Still heading over, the ice is holding up per my sources up there. I will be fishing the east side of Georgina in the Perch grounds. Too many people on Cooks. Fish hard kids, the fish are on up there FI  RST ICE....remember

Mushy1


----------



## skamaniac (Nov 4, 2001)

How's the ice getting out to Georgina? I thought they had the ice road blocked off because of a big hole? Do me a favor and PM me.


----------



## Ed Michrina (Dec 25, 2002)

I'll be heading up Tuesday and Wednesday. The ice should be good and locked up by then and the crouds were down. I can't wait


----------



## mike h (Jan 11, 2003)

If you hear a faint noise in the trunk or under the tarp in your truck bed DON"T WORRY that's just me hitchin a ride.


----------



## Chuck1 (Dec 16, 2002)

The ice held just fine. The ice rd was closed as a precaution I believe. Btw don't fish anywhere near that ice rd, if you flood it they will ticket you. Of course you need snow for that to happen though.


----------



## shorty27 (Jan 10, 2005)

Hey Skamanic, you from Canadian Lakes?
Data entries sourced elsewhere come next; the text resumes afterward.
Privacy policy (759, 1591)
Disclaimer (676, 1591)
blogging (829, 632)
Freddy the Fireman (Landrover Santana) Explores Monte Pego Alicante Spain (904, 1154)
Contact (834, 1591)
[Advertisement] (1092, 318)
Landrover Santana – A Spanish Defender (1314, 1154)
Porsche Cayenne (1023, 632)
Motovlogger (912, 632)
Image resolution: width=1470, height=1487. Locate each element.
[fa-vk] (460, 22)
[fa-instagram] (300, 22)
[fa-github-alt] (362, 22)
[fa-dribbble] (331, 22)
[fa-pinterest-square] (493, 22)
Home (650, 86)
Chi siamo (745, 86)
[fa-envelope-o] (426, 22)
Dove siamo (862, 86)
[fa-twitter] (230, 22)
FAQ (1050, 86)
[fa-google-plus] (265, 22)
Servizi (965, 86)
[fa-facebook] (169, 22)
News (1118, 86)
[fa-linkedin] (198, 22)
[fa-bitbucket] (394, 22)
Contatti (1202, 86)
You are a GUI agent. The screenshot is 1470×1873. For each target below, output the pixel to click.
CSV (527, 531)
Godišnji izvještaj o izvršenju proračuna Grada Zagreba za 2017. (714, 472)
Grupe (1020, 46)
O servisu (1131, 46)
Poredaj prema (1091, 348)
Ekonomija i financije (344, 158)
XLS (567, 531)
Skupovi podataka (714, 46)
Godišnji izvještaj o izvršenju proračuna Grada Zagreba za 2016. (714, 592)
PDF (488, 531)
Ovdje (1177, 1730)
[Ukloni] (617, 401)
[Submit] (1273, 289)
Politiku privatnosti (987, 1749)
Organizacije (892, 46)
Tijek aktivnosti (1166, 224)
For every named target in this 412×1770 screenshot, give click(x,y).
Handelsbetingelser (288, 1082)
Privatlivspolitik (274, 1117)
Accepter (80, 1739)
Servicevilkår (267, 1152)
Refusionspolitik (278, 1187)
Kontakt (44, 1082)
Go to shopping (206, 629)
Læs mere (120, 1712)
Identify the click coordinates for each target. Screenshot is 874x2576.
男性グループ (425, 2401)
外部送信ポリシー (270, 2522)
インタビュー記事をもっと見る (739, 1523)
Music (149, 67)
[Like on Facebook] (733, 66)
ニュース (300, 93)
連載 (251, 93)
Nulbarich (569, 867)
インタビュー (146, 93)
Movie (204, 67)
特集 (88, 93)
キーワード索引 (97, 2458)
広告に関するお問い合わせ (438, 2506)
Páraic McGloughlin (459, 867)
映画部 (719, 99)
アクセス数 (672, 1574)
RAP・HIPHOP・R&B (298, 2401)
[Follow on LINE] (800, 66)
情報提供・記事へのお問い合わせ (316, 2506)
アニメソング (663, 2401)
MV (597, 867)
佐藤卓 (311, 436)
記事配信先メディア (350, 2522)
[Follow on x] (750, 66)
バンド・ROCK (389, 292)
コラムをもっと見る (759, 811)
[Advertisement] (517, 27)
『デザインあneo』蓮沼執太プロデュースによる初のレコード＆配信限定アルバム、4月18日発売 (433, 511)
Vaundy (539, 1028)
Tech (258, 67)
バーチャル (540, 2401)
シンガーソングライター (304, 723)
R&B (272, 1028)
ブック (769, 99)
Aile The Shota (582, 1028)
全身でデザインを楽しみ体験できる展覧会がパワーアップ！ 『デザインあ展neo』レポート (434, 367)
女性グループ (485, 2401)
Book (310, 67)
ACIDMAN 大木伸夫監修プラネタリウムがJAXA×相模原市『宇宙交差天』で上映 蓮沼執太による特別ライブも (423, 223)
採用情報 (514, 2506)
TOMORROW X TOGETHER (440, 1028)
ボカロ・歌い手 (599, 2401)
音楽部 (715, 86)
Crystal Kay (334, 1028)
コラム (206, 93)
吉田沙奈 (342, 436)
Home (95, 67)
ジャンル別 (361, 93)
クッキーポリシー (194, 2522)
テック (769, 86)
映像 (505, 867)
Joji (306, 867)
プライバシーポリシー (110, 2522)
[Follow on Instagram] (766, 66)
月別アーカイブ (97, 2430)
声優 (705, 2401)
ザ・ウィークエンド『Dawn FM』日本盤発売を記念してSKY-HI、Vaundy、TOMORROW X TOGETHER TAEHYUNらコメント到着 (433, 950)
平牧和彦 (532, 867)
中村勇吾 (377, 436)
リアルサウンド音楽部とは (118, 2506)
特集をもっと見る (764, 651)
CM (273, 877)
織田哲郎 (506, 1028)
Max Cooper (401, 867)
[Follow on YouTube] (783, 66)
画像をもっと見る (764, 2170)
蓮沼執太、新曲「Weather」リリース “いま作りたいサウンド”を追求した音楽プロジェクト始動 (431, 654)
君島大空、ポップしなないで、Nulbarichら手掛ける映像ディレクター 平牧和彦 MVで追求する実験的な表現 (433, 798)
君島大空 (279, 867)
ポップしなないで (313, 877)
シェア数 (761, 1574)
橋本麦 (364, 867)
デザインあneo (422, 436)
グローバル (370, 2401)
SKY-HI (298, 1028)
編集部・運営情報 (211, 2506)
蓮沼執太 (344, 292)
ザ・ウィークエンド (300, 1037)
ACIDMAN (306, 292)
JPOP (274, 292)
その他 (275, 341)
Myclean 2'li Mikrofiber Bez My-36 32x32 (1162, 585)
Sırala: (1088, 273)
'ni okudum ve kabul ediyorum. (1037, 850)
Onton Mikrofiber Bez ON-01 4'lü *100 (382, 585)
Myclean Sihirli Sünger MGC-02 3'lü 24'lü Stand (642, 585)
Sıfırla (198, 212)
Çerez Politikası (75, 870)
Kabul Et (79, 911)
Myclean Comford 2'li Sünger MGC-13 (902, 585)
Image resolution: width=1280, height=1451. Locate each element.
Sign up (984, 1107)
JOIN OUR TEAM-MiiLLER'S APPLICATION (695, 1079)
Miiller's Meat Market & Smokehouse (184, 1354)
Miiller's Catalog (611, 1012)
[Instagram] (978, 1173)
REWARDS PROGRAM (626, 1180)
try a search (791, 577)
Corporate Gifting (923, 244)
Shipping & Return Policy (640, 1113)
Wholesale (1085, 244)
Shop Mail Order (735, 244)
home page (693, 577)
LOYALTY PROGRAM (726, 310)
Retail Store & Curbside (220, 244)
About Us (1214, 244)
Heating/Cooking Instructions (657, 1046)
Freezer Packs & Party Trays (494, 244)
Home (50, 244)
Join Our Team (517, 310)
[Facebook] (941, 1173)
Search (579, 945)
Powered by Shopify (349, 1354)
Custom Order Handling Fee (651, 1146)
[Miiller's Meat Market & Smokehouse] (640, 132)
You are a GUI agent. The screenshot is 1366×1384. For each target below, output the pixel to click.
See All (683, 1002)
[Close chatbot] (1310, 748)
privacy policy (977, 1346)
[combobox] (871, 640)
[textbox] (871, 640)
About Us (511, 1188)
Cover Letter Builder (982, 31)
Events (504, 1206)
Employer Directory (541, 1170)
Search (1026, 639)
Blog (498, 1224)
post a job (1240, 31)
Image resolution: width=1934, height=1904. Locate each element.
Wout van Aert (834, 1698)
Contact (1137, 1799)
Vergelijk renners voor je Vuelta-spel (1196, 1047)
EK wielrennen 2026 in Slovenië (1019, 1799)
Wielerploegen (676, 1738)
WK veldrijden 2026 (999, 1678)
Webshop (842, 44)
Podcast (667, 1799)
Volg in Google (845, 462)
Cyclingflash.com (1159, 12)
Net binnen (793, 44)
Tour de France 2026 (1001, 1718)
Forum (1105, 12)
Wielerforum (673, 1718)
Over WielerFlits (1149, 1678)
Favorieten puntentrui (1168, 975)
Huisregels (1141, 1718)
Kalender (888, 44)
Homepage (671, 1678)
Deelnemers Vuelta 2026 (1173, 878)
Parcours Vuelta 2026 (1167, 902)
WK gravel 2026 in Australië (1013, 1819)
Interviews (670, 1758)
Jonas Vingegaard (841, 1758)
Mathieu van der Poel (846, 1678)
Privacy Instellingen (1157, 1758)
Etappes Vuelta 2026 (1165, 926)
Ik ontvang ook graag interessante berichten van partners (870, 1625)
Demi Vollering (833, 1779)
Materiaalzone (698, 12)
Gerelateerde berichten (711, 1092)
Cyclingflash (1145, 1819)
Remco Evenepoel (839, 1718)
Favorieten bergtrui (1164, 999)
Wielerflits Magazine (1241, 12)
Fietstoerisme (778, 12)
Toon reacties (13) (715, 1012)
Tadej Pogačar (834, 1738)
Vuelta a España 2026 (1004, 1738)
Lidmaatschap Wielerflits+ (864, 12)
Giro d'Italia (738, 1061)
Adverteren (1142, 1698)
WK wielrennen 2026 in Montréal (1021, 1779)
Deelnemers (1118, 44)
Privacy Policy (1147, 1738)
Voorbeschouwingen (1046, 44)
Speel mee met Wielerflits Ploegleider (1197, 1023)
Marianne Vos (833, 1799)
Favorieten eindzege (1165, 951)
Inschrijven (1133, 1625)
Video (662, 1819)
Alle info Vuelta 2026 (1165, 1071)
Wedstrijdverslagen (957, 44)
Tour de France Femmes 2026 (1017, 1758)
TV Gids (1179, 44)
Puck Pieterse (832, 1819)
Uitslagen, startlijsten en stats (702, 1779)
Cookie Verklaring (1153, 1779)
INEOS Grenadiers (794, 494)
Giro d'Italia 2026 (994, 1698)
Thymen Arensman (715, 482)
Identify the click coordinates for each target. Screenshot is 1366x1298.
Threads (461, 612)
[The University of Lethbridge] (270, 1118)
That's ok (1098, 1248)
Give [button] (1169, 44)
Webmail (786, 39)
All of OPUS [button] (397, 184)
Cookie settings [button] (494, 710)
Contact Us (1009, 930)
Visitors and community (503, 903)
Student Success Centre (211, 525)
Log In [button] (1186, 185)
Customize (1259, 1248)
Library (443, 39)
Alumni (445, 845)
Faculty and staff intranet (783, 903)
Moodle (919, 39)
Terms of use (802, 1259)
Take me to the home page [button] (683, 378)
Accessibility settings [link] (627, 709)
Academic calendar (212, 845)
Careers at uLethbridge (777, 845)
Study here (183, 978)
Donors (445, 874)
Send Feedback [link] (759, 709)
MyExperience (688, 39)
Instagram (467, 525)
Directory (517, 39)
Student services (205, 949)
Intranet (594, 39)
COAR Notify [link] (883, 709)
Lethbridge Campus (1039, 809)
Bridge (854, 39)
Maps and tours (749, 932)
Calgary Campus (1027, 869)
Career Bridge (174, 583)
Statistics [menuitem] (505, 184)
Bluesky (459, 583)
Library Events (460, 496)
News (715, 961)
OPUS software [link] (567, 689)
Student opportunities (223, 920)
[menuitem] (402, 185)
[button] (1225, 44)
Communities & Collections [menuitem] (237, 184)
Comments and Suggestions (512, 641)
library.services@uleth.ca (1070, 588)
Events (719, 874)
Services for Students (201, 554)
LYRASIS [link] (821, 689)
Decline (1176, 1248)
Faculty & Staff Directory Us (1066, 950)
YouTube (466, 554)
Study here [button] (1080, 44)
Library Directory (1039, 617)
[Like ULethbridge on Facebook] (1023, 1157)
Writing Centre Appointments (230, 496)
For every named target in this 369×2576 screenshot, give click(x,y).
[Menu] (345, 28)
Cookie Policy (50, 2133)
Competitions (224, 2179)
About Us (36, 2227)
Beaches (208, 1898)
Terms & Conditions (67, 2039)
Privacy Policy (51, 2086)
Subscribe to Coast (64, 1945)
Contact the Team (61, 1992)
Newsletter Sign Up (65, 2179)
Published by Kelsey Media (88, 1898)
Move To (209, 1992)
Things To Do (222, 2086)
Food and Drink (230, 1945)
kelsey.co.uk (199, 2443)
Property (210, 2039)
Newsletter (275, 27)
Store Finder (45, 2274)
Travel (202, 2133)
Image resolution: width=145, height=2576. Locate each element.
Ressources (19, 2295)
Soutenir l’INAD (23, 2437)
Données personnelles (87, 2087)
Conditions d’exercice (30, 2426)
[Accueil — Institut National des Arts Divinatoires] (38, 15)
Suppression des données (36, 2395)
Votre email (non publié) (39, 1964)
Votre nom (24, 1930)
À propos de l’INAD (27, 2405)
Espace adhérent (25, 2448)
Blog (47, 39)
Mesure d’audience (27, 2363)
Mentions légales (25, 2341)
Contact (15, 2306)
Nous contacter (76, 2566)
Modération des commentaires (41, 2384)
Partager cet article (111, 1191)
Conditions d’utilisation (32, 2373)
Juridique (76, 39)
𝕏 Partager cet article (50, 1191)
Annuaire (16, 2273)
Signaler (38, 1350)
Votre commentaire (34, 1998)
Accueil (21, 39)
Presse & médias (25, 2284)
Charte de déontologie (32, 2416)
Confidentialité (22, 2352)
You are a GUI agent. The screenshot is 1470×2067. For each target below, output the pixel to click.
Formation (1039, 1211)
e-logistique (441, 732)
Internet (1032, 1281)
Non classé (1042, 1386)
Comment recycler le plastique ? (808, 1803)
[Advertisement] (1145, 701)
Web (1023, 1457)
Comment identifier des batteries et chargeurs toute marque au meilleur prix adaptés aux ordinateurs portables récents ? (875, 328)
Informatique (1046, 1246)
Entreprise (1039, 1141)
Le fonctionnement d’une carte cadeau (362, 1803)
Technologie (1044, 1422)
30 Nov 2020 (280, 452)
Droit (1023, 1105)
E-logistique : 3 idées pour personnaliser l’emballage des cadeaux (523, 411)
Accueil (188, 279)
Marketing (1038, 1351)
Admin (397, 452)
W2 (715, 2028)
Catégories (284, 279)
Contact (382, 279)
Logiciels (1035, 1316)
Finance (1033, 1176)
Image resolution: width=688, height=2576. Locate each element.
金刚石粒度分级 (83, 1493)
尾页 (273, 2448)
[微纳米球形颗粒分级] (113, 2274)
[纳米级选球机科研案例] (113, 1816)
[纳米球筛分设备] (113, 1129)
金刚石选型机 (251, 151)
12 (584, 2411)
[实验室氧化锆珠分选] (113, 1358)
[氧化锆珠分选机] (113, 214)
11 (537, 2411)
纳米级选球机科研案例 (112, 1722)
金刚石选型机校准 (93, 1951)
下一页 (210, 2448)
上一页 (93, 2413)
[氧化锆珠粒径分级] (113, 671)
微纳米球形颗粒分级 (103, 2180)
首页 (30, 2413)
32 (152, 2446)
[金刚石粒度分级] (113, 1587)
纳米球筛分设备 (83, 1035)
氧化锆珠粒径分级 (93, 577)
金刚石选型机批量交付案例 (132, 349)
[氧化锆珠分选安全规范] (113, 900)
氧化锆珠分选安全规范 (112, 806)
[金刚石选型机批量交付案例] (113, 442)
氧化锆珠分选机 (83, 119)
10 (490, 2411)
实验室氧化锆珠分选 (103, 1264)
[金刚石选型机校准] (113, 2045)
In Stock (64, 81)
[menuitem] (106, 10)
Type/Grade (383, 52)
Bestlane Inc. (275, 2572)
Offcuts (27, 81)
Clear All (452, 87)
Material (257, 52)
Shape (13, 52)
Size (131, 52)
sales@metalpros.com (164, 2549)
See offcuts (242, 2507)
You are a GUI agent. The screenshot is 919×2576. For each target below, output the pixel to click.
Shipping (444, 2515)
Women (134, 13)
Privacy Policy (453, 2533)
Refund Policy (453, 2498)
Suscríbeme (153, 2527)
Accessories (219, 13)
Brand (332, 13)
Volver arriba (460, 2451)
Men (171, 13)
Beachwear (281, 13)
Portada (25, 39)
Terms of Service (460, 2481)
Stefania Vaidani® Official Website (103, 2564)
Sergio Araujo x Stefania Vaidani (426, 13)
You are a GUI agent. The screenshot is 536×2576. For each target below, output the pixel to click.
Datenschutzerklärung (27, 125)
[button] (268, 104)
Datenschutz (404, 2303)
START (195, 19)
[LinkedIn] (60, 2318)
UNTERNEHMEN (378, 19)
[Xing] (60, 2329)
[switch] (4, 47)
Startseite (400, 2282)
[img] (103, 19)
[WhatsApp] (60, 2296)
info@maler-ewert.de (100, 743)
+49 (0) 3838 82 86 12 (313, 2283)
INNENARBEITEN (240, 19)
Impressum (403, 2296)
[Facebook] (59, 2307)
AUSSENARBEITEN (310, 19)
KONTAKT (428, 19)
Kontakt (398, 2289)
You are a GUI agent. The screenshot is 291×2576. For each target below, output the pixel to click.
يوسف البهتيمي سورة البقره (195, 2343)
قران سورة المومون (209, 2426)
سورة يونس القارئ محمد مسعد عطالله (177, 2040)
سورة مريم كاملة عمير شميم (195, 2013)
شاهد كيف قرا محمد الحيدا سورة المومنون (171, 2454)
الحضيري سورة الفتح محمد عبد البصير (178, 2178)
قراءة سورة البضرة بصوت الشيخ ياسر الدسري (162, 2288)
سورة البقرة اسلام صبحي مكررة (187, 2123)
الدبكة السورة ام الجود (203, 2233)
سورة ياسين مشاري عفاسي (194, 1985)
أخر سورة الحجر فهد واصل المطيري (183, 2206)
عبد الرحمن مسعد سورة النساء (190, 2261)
I am new to here and live only about 4 miles from Canadian Lakes. Do you fish Simcoe often. I went for the first time last year and had a blast.


----------



## skamaniac (Nov 4, 2001)

Shorty........I go a couple times a year. Used to go alot more. So where are you located?




Mike


----------



## shorty27 (Jan 10, 2005)

Skamanic.. I live on 5 mile just soth of Canadian Lakes. Down near Kings Trading Post if you know where thats at. A couple of us are maybe thinking of going over next weekend.


----------



## skamaniac (Nov 4, 2001)

I know where King's is at........go there all the time. Next weekend should be perfect. We're talking the same thing but leave on Sunday.


----------



## shorty27 (Jan 10, 2005)

Do you go with a hut operator or on your own. We went with Randys last year but are maybe looking to go with some one else this year. thanks tony


----------